▶ _課題 1_
柿右衛門に関する抜粋文のうち、「1596年に生まれた初代酒井」から「えられたともいわれています。」までの部分を一字一句変えずに出力してください。
▶ _課題 2_
柿右衛門に関する抜粋文に出てくる西暦の年を、登場する順にすべて挙げてください。

▶ _読解用抜粋_
════════

今日6月19日は、江戸時代前期の陶工で「赤絵」の創始者として知られる初代酒井田柿右衛門(さかいだかきえもん)が、1666年に亡くなった日です。

1596年に生まれた初代酒井田柿右衛門は、初めは喜三右衛門(きさえもん)といって、肥前(熊本)白川郷で父円西とともに瓦を焼いていました。やがて有田(現在の佐賀県有田市)に移り、唐津風の陶器をつくるようになりました。

そのころ喜三右衛門は、「大坂夏の陣」で大坂城落城のために九州に落ちのびていた朝鮮人陶工の高原五郎七と知り合い、その指導で染付磁器や青磁を焼くようになりました。さらに、たまたま伊万里の磁器商が中国人陶工に「赤絵」の技法を伝授されたことを知り、そこを訪ねて中国清初期の「康熙赤絵」の素晴らしさに感銘、何年もかけて挑戦をしましたが、納得のいくものができません。1643年ころになってようやく「康熙赤絵」から脱出して、独自の和風赤絵の製法に成功しました。これによって、喜三右衛門から柿右衛門と名を替えました。この名前は、夕日に映じた柿の色の美しさを出すために苦心を重ねたことで「柿」の名をもらったとか、赤絵の柿の蓋物を藩主に献じたことから与えられたともいわれています。

════════

▶ _提供データ_
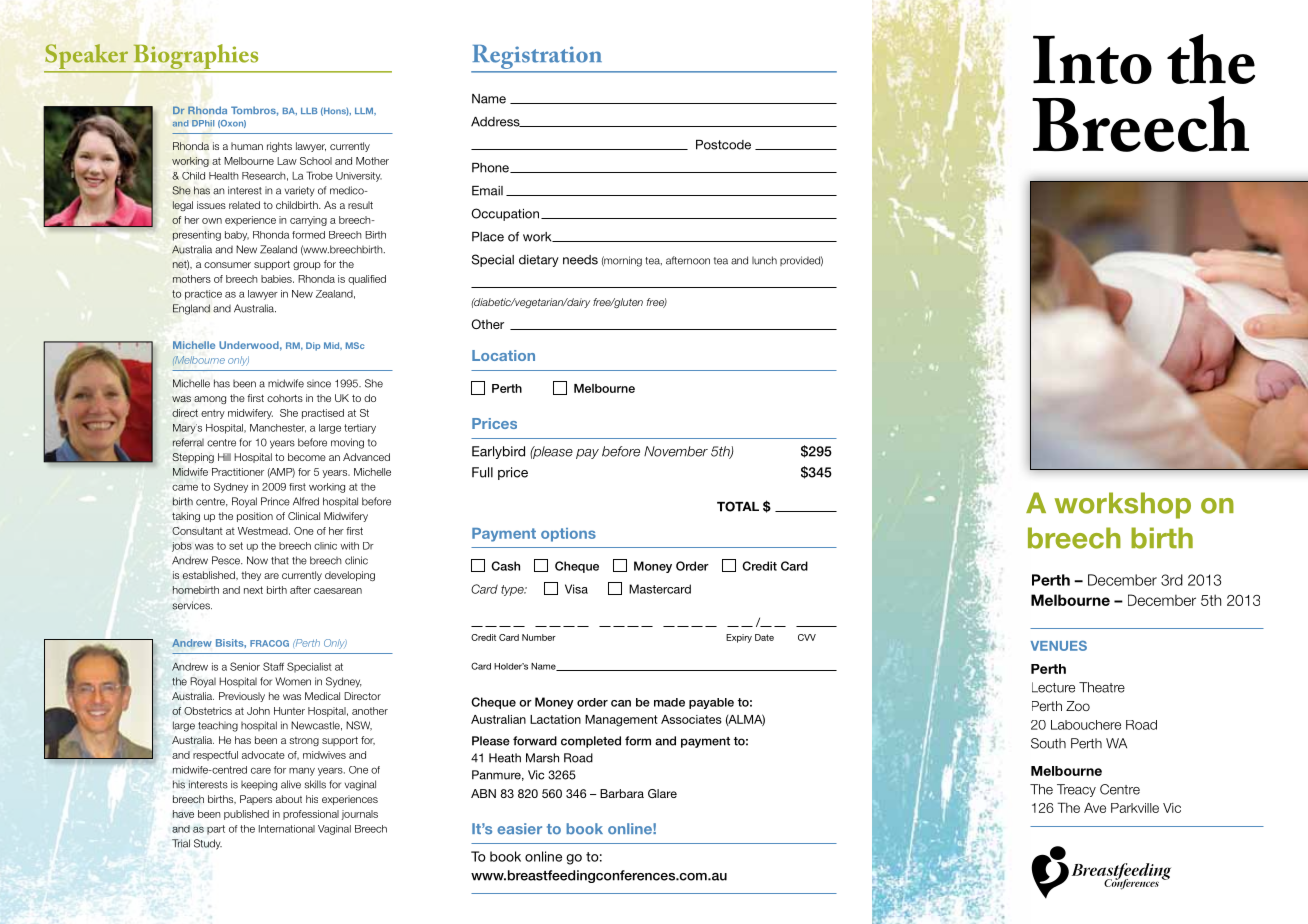 The image size is (1308, 924). I want to click on Barbara, so click(622, 793).
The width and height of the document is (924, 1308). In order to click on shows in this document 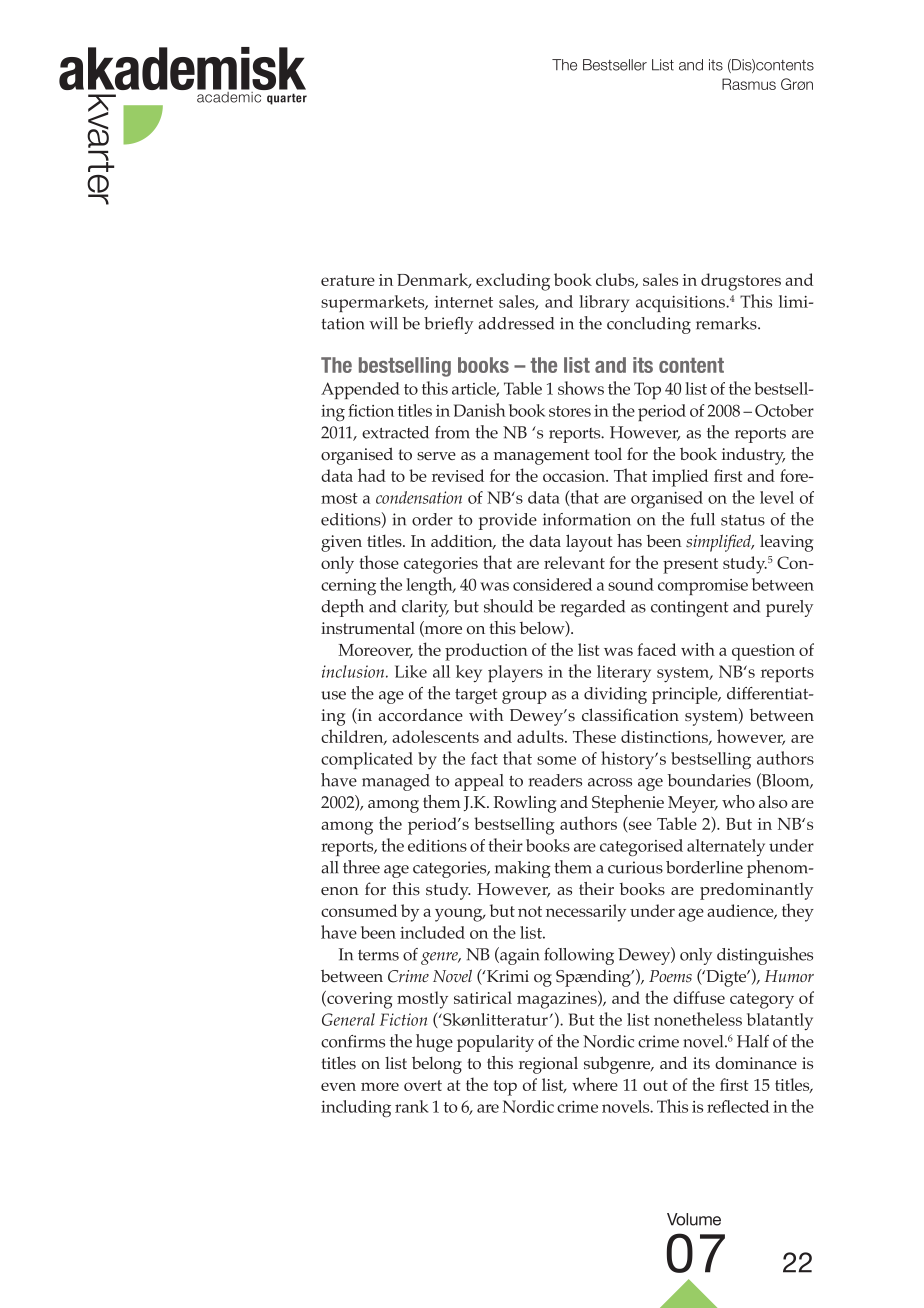, I will do `click(581, 388)`.
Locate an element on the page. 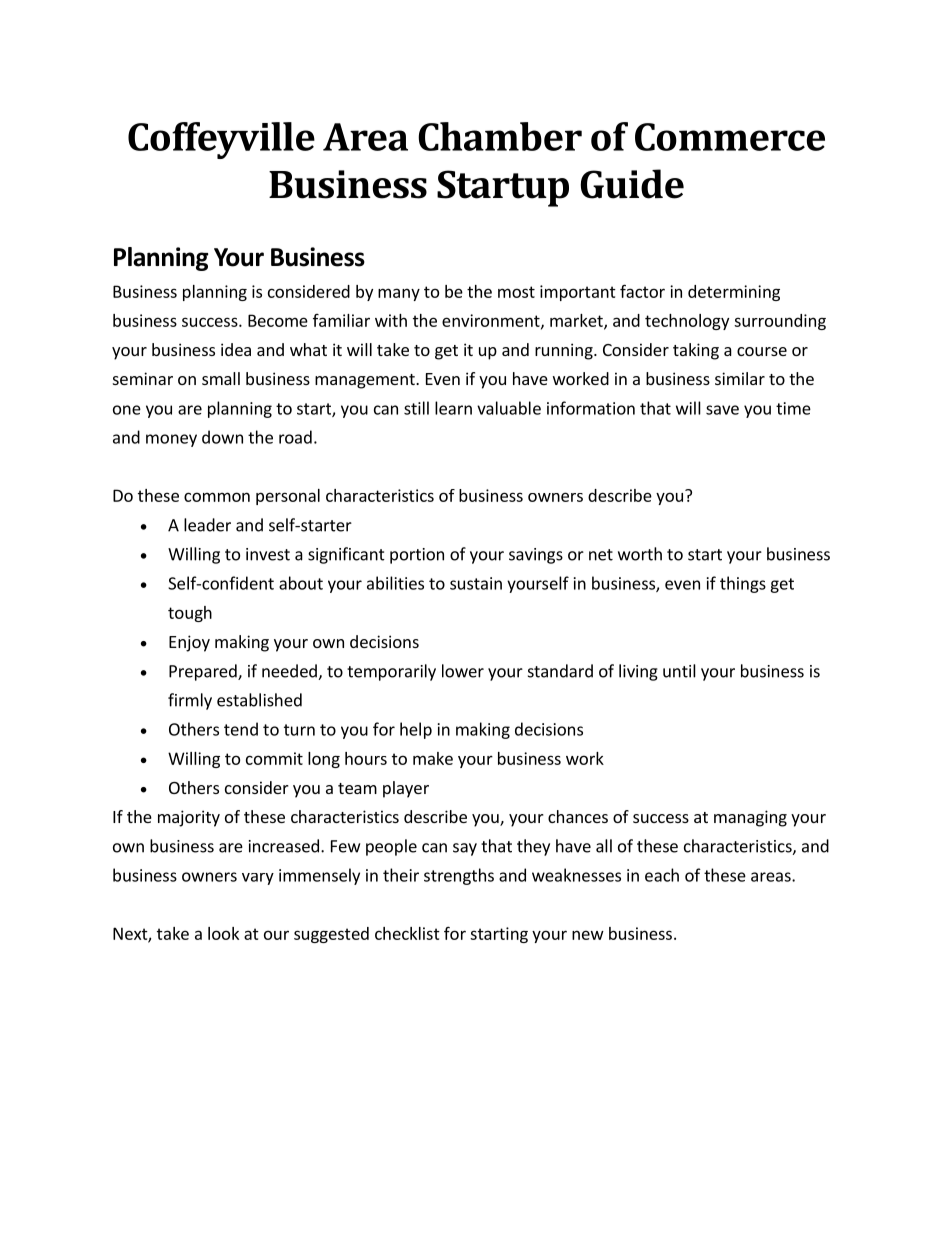  look is located at coordinates (223, 933).
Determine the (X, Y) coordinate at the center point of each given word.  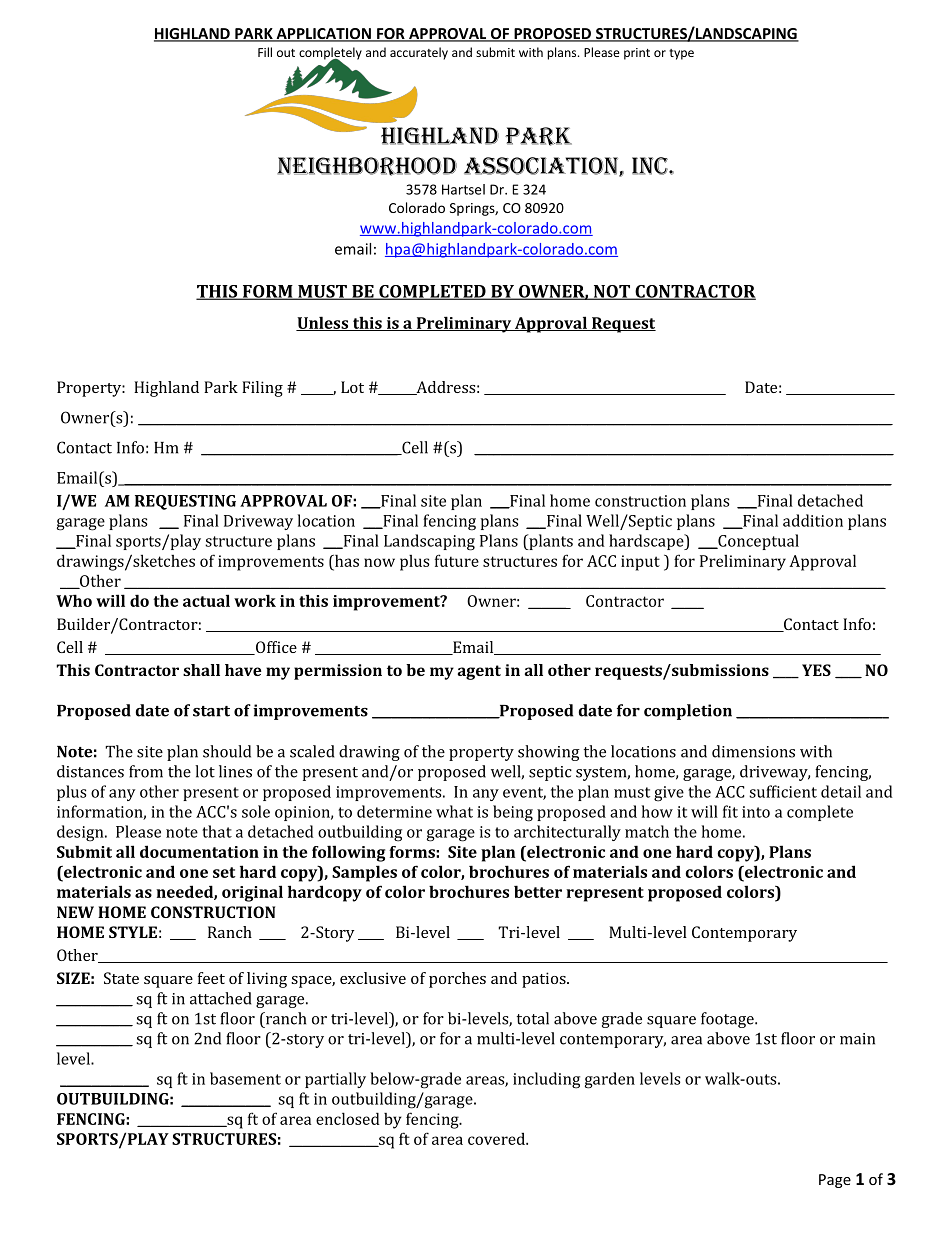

════════

▶ _解答 1_
1596年に生まれた初代酒井田柿右衛門は、初めは喜三右衛門(きさえもん)といって、肥前(熊本)白川郷で父円西とともに瓦を焼いていました。やがて有田(現在の佐賀県有田市)に移り、唐津風の陶器をつくるようになりました。

そのころ喜三右衛門は、「大坂夏の陣」で大坂城落城のために九州に落ちのびていた朝鮮人陶工の高原五郎七と知り合い、その指導で染付磁器や青磁を焼くようになりました。さらに、たまたま伊万里の磁器商が中国人陶工に「赤絵」の技法を伝授されたことを知り、そこを訪ねて中国清初期の「康熙赤絵」の素晴らしさに感銘、何年もかけて挑戦をしましたが、納得のいくものができません。1643年ころになってようやく「康熙赤絵」から脱出して、独自の和風赤絵の製法に成功しました。これによって、喜三右衛門から柿右衛門と名を替えました。この名前は、夕日に映じた柿の色の美しさを出すために苦心を重ねたことで「柿」の名をもらったとか、赤絵の柿の蓋物を藩主に献じたことから与えられたともいわれています。

▶ _解答 2_
登場する順に、1666年、1596年、1643年の三つです。